• **RECORDS PROVIDED**
━━━━━━━━━━━━━━━━━━━━

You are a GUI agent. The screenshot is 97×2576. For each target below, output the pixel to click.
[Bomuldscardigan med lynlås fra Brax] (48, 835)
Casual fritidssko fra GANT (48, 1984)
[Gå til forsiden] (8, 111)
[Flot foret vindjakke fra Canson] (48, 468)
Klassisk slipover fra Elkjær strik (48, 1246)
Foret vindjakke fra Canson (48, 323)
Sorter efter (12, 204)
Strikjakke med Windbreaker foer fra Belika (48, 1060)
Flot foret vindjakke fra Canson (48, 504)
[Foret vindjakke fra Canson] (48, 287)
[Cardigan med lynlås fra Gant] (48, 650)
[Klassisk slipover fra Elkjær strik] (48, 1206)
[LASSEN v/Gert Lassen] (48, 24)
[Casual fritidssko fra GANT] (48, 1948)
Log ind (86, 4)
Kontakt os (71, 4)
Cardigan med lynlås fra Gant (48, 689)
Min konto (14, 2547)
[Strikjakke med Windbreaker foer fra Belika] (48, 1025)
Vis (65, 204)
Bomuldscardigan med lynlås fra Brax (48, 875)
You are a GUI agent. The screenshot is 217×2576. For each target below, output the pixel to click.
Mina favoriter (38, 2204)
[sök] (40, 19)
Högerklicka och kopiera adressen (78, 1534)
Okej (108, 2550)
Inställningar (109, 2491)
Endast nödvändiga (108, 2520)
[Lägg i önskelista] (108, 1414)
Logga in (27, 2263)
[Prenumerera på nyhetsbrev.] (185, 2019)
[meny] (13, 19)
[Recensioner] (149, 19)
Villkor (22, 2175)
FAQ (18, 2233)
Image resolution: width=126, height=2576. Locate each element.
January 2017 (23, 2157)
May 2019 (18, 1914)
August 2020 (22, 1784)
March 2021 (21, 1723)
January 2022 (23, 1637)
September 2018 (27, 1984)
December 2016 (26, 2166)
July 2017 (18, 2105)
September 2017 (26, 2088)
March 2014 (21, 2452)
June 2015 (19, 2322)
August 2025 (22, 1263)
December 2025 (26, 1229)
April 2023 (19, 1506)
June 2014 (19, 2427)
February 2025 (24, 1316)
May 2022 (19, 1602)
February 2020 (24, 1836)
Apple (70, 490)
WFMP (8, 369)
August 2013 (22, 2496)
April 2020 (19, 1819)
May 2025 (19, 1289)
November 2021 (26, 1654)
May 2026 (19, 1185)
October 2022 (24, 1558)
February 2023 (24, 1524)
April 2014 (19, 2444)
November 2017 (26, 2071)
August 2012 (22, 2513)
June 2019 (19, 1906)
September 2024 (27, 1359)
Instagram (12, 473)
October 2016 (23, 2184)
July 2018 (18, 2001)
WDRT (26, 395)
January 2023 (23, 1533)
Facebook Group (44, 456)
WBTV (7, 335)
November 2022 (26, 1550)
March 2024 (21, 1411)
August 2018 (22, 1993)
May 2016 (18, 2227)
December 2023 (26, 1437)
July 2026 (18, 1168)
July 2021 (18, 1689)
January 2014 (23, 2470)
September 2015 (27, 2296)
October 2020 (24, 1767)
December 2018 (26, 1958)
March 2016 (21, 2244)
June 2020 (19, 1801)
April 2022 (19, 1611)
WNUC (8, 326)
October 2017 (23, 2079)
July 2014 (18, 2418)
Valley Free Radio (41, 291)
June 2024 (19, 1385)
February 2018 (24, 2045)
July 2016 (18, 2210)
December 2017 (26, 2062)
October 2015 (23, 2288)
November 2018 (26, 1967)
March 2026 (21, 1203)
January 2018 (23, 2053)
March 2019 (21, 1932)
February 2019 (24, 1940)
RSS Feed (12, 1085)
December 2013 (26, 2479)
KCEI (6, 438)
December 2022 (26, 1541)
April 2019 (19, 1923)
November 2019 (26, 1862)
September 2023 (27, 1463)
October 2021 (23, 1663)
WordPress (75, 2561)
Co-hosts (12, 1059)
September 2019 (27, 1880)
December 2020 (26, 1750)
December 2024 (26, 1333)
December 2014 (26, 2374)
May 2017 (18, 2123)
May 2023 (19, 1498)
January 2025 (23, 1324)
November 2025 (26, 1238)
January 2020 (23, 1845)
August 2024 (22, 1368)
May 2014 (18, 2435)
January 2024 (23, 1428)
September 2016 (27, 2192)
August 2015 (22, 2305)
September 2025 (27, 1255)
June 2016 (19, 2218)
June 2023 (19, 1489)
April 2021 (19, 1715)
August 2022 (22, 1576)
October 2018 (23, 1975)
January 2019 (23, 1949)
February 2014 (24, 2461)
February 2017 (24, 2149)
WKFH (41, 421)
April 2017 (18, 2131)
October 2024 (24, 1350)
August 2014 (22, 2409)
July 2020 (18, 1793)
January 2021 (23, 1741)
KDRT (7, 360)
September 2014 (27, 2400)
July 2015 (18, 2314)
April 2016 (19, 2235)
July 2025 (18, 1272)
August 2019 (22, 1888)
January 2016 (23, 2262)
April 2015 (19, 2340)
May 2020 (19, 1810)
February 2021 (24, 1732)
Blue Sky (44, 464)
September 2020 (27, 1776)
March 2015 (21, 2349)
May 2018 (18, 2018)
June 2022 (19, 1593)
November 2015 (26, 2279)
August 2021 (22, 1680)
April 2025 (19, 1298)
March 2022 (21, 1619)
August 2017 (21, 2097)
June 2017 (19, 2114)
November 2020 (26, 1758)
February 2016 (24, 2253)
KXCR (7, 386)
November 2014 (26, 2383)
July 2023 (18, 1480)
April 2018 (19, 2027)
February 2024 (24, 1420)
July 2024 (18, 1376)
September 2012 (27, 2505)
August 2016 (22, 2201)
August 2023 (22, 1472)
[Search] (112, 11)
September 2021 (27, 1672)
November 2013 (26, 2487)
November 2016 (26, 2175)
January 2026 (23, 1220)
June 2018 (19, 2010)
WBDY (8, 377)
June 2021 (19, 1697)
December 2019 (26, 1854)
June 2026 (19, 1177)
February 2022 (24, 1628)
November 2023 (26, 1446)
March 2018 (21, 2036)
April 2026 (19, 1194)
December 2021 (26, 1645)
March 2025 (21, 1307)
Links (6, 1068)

━━━━━━━━━━━━━━━━━━━━

• **ACTIVITY**
The whole block of data above should be printed again verbatim.

• **ANSWER AREA**
You are a GUI agent. The screenshot is 97×2576. For each target below, output the pixel to click.
[Bomuldscardigan med lynlås fra Brax] (48, 835)
Casual fritidssko fra GANT (48, 1984)
[Gå til forsiden] (8, 111)
[Flot foret vindjakke fra Canson] (48, 468)
Klassisk slipover fra Elkjær strik (48, 1246)
Foret vindjakke fra Canson (48, 323)
Sorter efter (12, 204)
Strikjakke med Windbreaker foer fra Belika (48, 1060)
Flot foret vindjakke fra Canson (48, 504)
[Foret vindjakke fra Canson] (48, 287)
[Cardigan med lynlås fra Gant] (48, 650)
[Klassisk slipover fra Elkjær strik] (48, 1206)
[LASSEN v/Gert Lassen] (48, 24)
[Casual fritidssko fra GANT] (48, 1948)
Log ind (86, 4)
Kontakt os (71, 4)
Cardigan med lynlås fra Gant (48, 689)
Min konto (14, 2547)
[Strikjakke med Windbreaker foer fra Belika] (48, 1025)
Vis (65, 204)
Bomuldscardigan med lynlås fra Brax (48, 875)
You are a GUI agent. The screenshot is 217×2576. For each target below, output the pixel to click.
Mina favoriter (38, 2204)
[sök] (40, 19)
Högerklicka och kopiera adressen (78, 1534)
Okej (108, 2550)
Inställningar (109, 2491)
Endast nödvändiga (108, 2520)
[Lägg i önskelista] (108, 1414)
Logga in (27, 2263)
[Prenumerera på nyhetsbrev.] (185, 2019)
[meny] (13, 19)
[Recensioner] (149, 19)
Villkor (22, 2175)
FAQ (18, 2233)
Image resolution: width=126, height=2576. Locate each element.
January 2017 (23, 2157)
May 2019 (18, 1914)
August 2020 (22, 1784)
March 2021 (21, 1723)
January 2022 (23, 1637)
September 2018 (27, 1984)
December 2016 (26, 2166)
July 2017 (18, 2105)
September 2017 (26, 2088)
March 2014 (21, 2452)
June 2015 (19, 2322)
August 2025 (22, 1263)
December 2025 (26, 1229)
April 2023 (19, 1506)
June 2014 (19, 2427)
February 2025 (24, 1316)
May 2022 (19, 1602)
February 2020 (24, 1836)
Apple (70, 490)
WFMP (8, 369)
August 2013 (22, 2496)
April 2020 (19, 1819)
May 2025 (19, 1289)
November 2021 (26, 1654)
May 2026 (19, 1185)
October 2022 (24, 1558)
February 2023 (24, 1524)
April 2014 (19, 2444)
November 2017 (26, 2071)
August 2012 (22, 2513)
June 2019 (19, 1906)
September 2024 (27, 1359)
Instagram (12, 473)
October 2016 (23, 2184)
July 2018 (18, 2001)
WDRT (26, 395)
January 2023 (23, 1533)
Facebook Group (44, 456)
WBTV (7, 335)
November 2022 (26, 1550)
March 2024 (21, 1411)
August 2018 (22, 1993)
May 2016 (18, 2227)
December 2023 (26, 1437)
July 2026 (18, 1168)
July 2021 (18, 1689)
January 2014 (23, 2470)
September 2015 (27, 2296)
October 2020 (24, 1767)
December 2018 (26, 1958)
March 2016 (21, 2244)
June 2020 (19, 1801)
April 2022 (19, 1611)
WNUC (8, 326)
October 2017 (23, 2079)
July 2014 (18, 2418)
Valley Free Radio (41, 291)
June 2024 (19, 1385)
February 2018 (24, 2045)
July 2016 (18, 2210)
December 2017 (26, 2062)
October 2015 (23, 2288)
November 2018 (26, 1967)
March 2026 (21, 1203)
January 2018 (23, 2053)
March 2019 (21, 1932)
February 2019 (24, 1940)
RSS Feed (12, 1085)
December 2013 (26, 2479)
KCEI (6, 438)
December 2022 (26, 1541)
April 2019 (19, 1923)
November 2019 (26, 1862)
September 2023 (27, 1463)
October 2021 (23, 1663)
WordPress (75, 2561)
Co-hosts (12, 1059)
September 2019 (27, 1880)
December 2020 (26, 1750)
December 2024 (26, 1333)
December 2014 (26, 2374)
May 2017 (18, 2123)
May 2023 (19, 1498)
January 2025 (23, 1324)
November 2025 (26, 1238)
January 2020 (23, 1845)
August 2024 (22, 1368)
May 2014 (18, 2435)
January 2024 (23, 1428)
September 2016 (27, 2192)
August 2015 (22, 2305)
September 2025 (27, 1255)
June 2016 (19, 2218)
June 2023 (19, 1489)
April 2021 (19, 1715)
August 2022 (22, 1576)
October 2018 (23, 1975)
January 2019 (23, 1949)
February 2014 (24, 2461)
February 2017 (24, 2149)
WKFH (41, 421)
April 2017 (18, 2131)
October 2024 (24, 1350)
August 2014 (22, 2409)
July 2020 (18, 1793)
January 2021 (23, 1741)
KDRT (7, 360)
September 2014 (27, 2400)
July 2015 (18, 2314)
April 2016 (19, 2235)
July 2025 (18, 1272)
August 2019 (22, 1888)
January 2016 (23, 2262)
April 2015 (19, 2340)
May 2020 (19, 1810)
February 2021 (24, 1732)
Blue Sky (44, 464)
September 2020 (27, 1776)
March 2015 (21, 2349)
May 2018 (18, 2018)
June 2022 (19, 1593)
November 2015 (26, 2279)
August 2021 (22, 1680)
April 2025 (19, 1298)
March 2022 (21, 1619)
August 2017 (21, 2097)
June 2017 (19, 2114)
November 2020 (26, 1758)
February 2016 (24, 2253)
KXCR (7, 386)
November 2014 (26, 2383)
July 2023 (18, 1480)
April 2018 (19, 2027)
February 2024 (24, 1420)
July 2024 (18, 1376)
September 2012 (27, 2505)
August 2016 (22, 2201)
August 2023 (22, 1472)
[Search] (112, 11)
September 2021 (27, 1672)
November 2013 (26, 2487)
November 2016 (26, 2175)
January 2026 (23, 1220)
June 2018 (19, 2010)
WBDY (8, 377)
June 2021 (19, 1697)
December 2019 (26, 1854)
June 2026 (19, 1177)
February 2022 (24, 1628)
November 2023 (26, 1446)
March 2018 (21, 2036)
April 2026 (19, 1194)
December 2021 (26, 1645)
March 2025 (21, 1307)
Links (6, 1068)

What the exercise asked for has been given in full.